Reproduce the material below verbatim, everything from the line containing "The width and" down to the line containing "(x=361, y=222)", both of those lines included. Leave the pictures out of your answer.

(Screenshot and document pointing data)
--------------------------------
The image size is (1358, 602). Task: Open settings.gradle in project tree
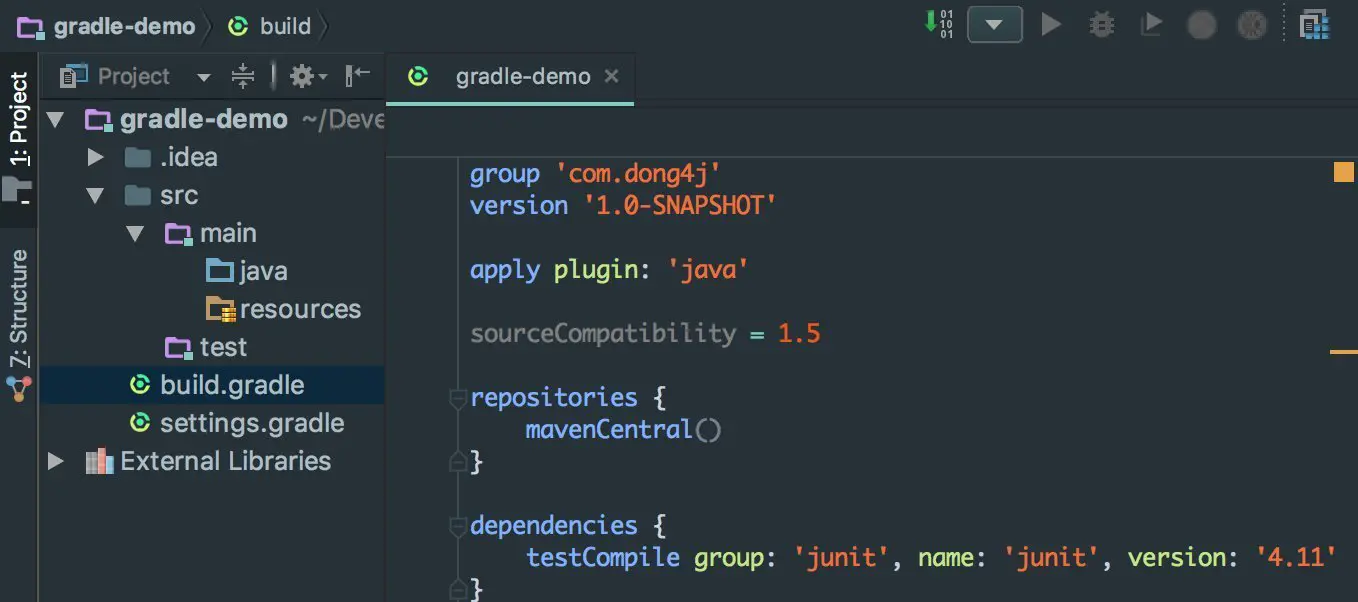click(251, 423)
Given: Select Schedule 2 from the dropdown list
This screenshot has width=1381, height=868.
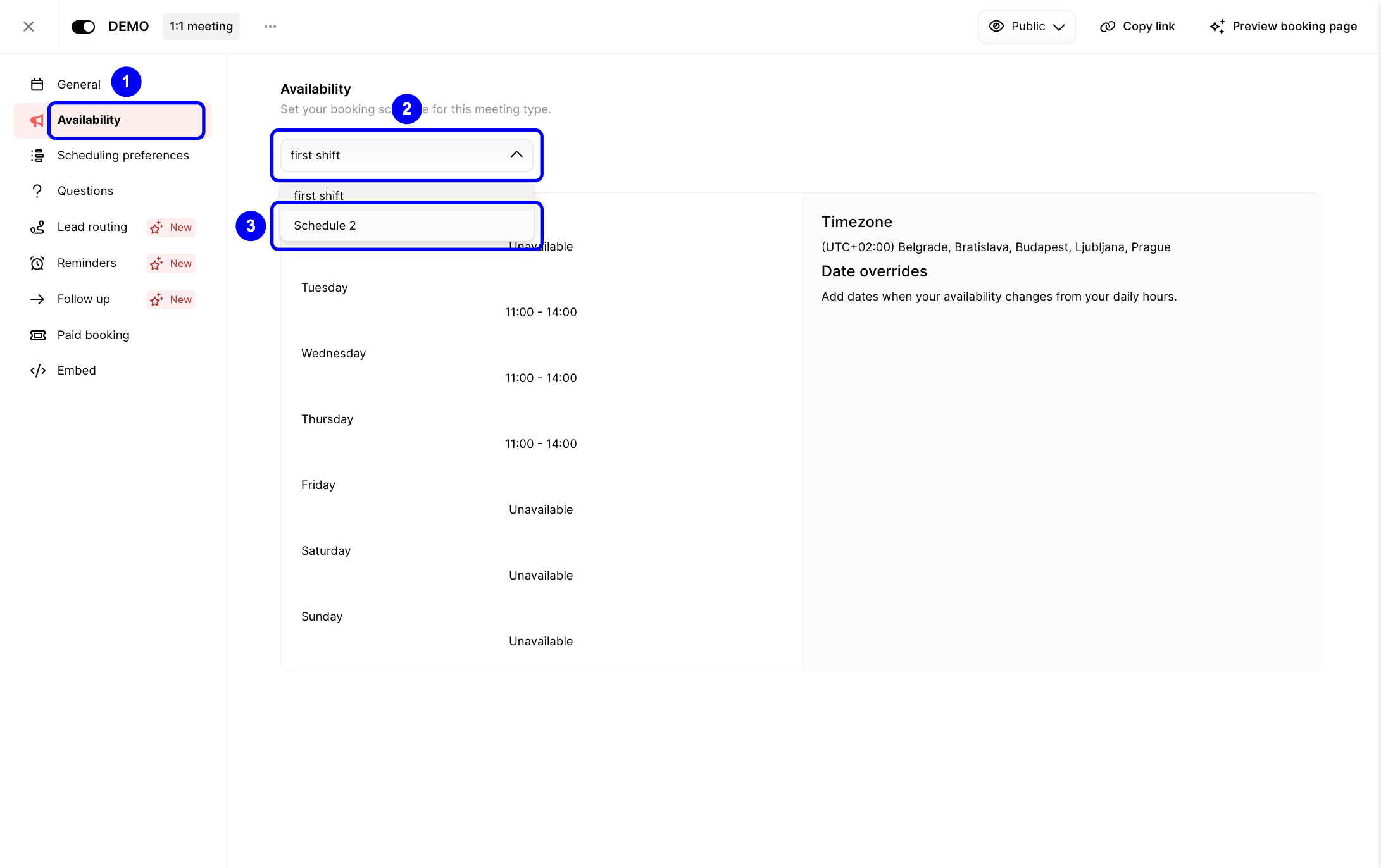Looking at the screenshot, I should tap(325, 225).
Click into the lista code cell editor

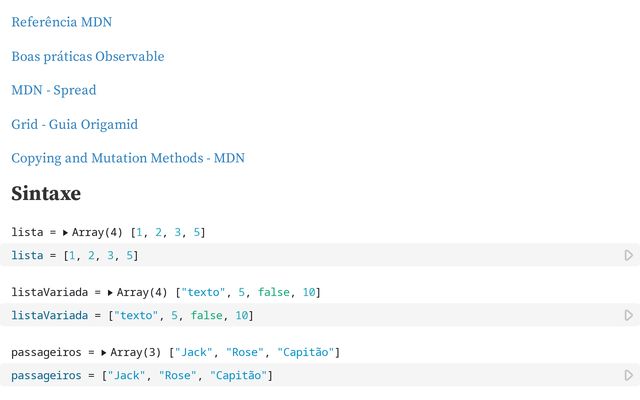(300, 256)
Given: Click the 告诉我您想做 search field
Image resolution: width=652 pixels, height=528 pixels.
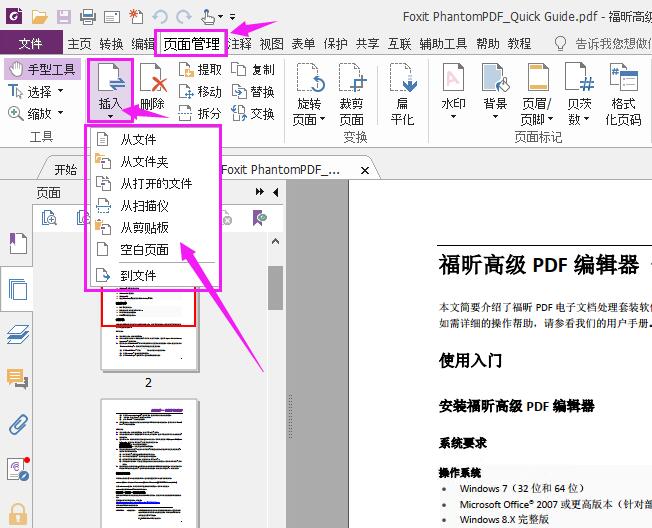Looking at the screenshot, I should pos(611,44).
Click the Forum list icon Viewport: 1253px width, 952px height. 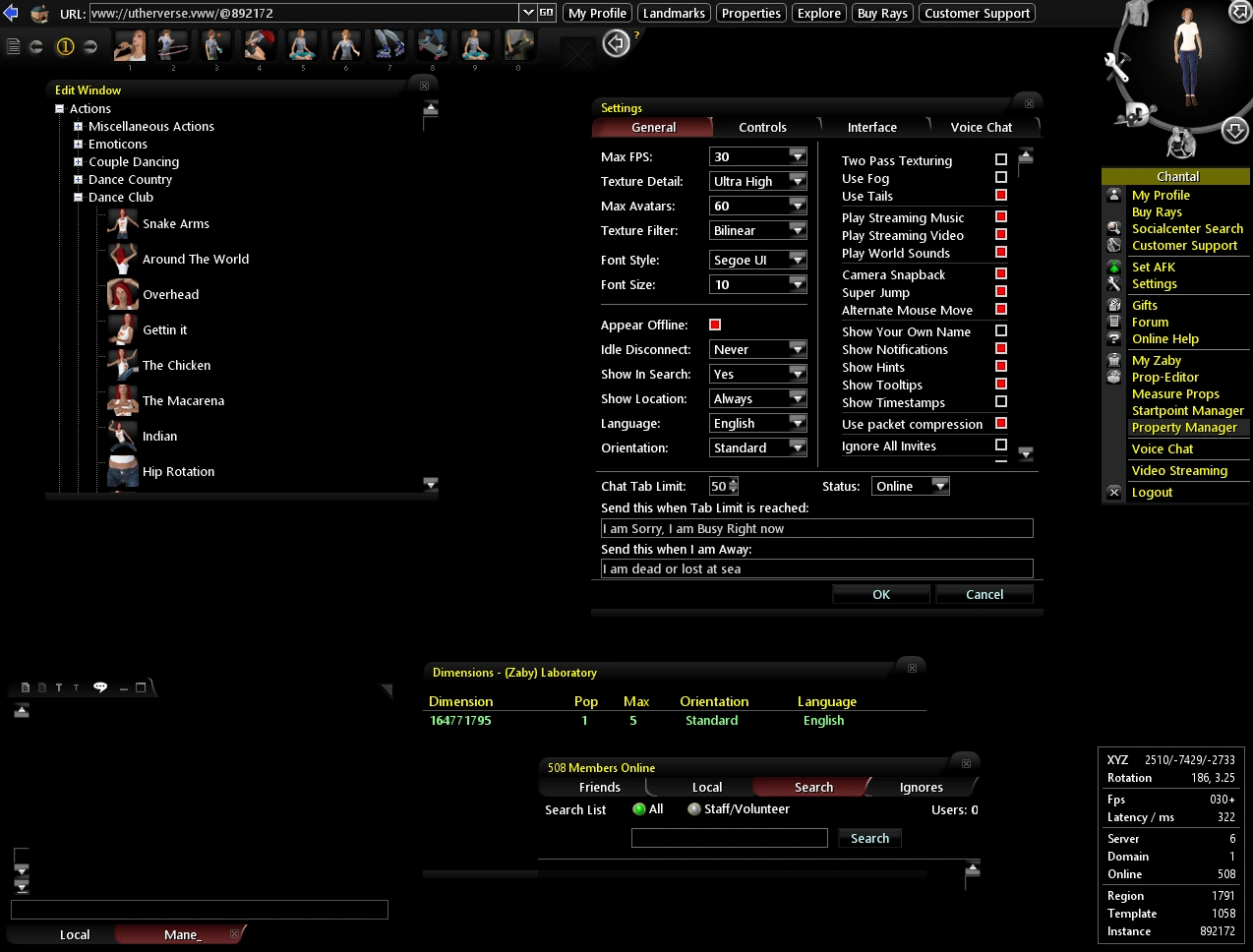click(1113, 322)
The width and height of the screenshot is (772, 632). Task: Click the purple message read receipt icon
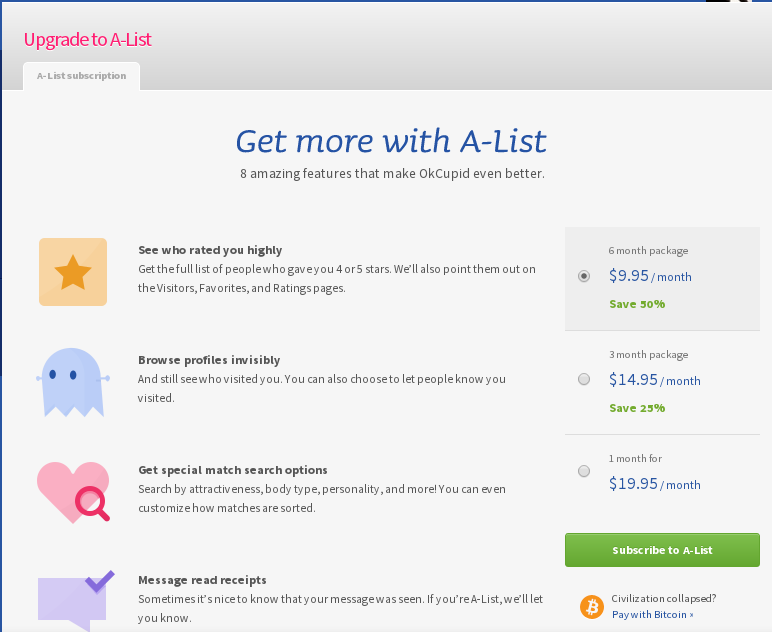[76, 600]
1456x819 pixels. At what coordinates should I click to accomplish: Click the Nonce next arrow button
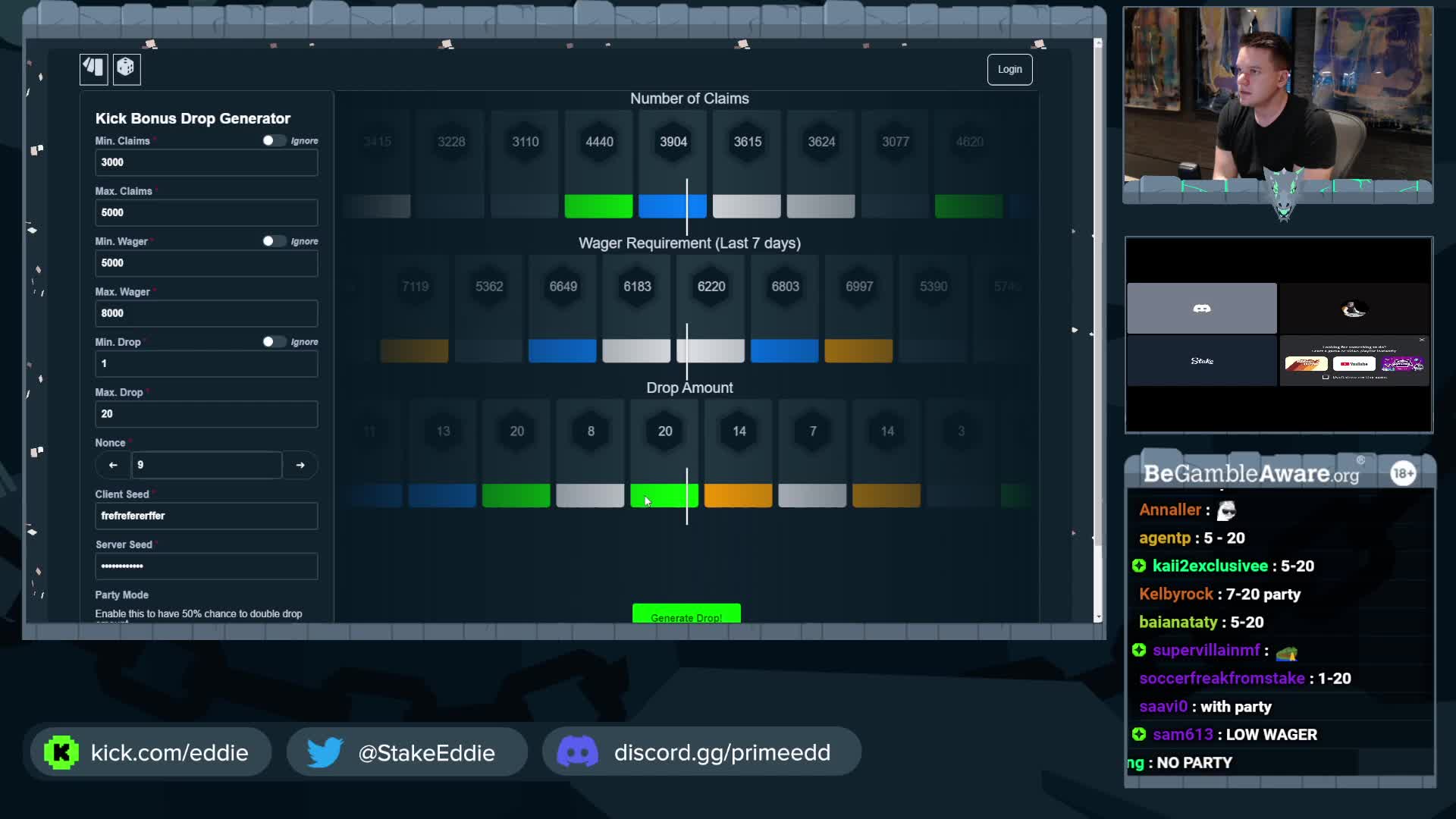pos(300,465)
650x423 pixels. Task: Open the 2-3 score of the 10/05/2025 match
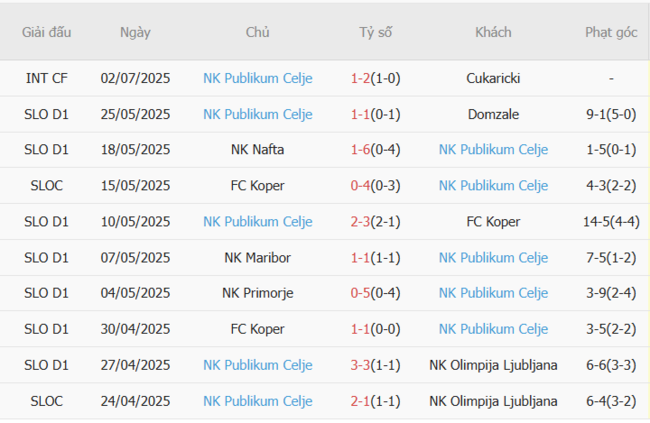(x=361, y=222)
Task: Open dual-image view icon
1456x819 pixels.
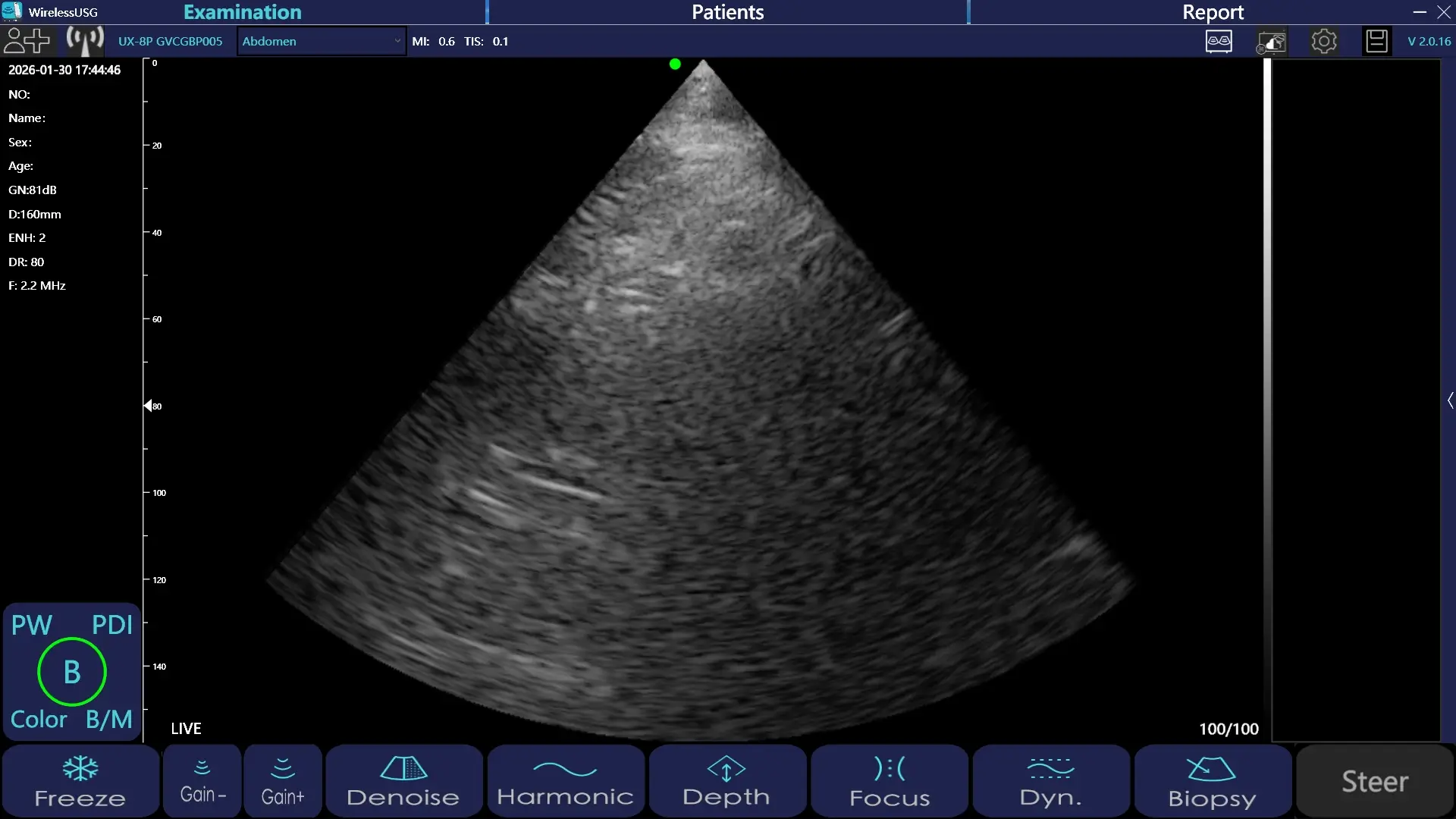Action: click(x=1219, y=41)
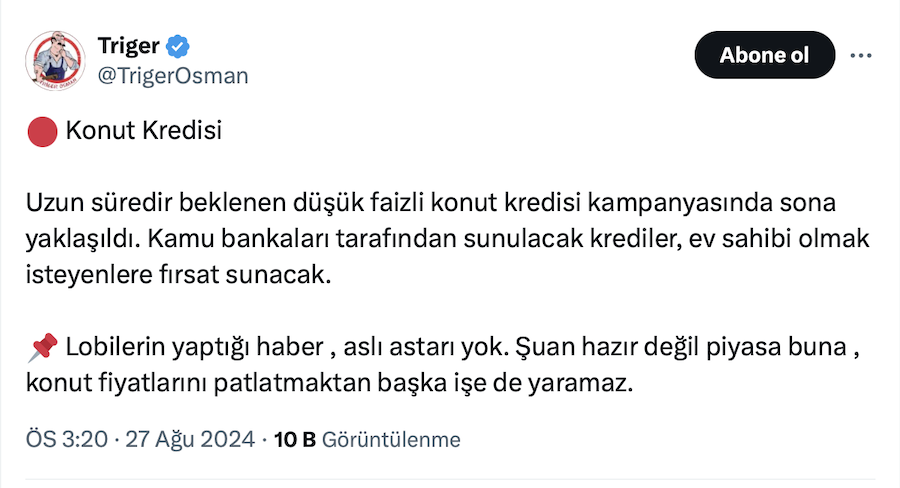Open the @TrigerOsman handle link
This screenshot has width=900, height=488.
click(172, 76)
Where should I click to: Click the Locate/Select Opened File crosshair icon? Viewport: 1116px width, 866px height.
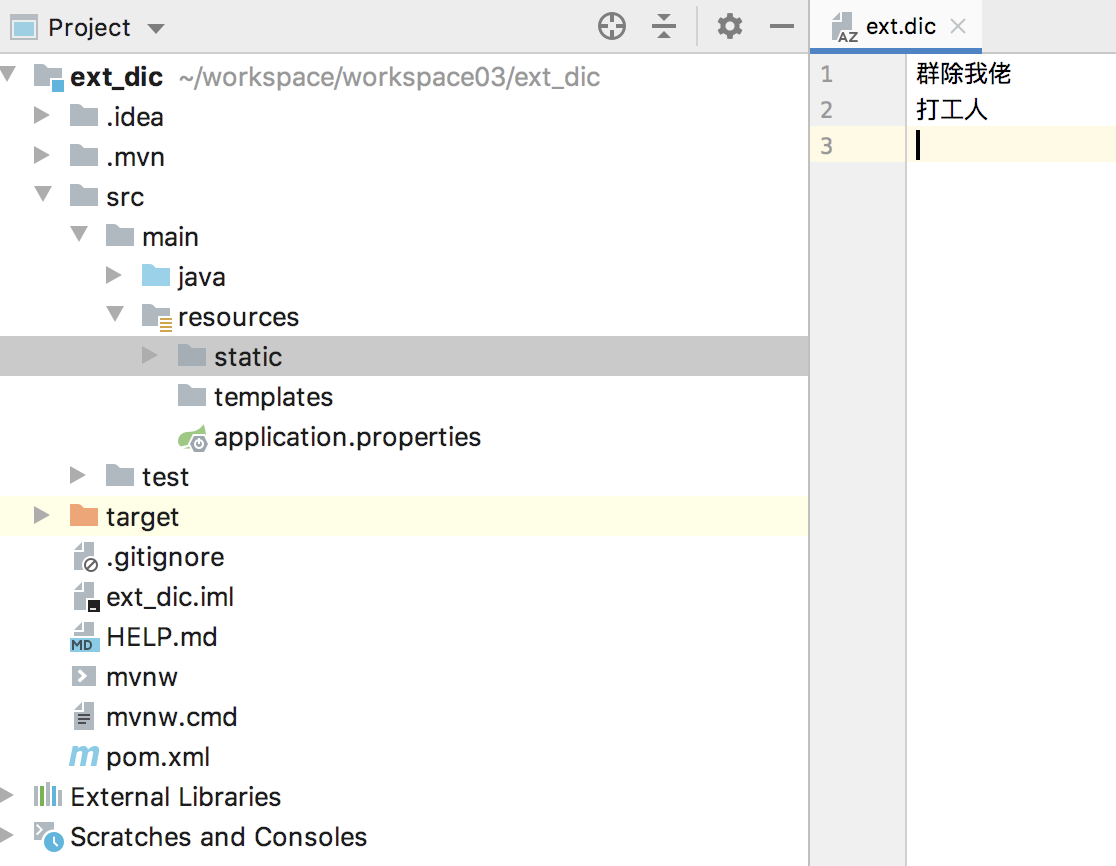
--------------------------------
_Solution to this problem_
The width and height of the screenshot is (772, 632). Task: Click the purple message read receipt icon
[76, 600]
1456x819 pixels. At what coordinates should I click to accomplish: Click the Nonce next arrow button
pos(300,465)
650x423 pixels. Task: Open the 2-3 score of the 10/05/2025 match
(x=361, y=222)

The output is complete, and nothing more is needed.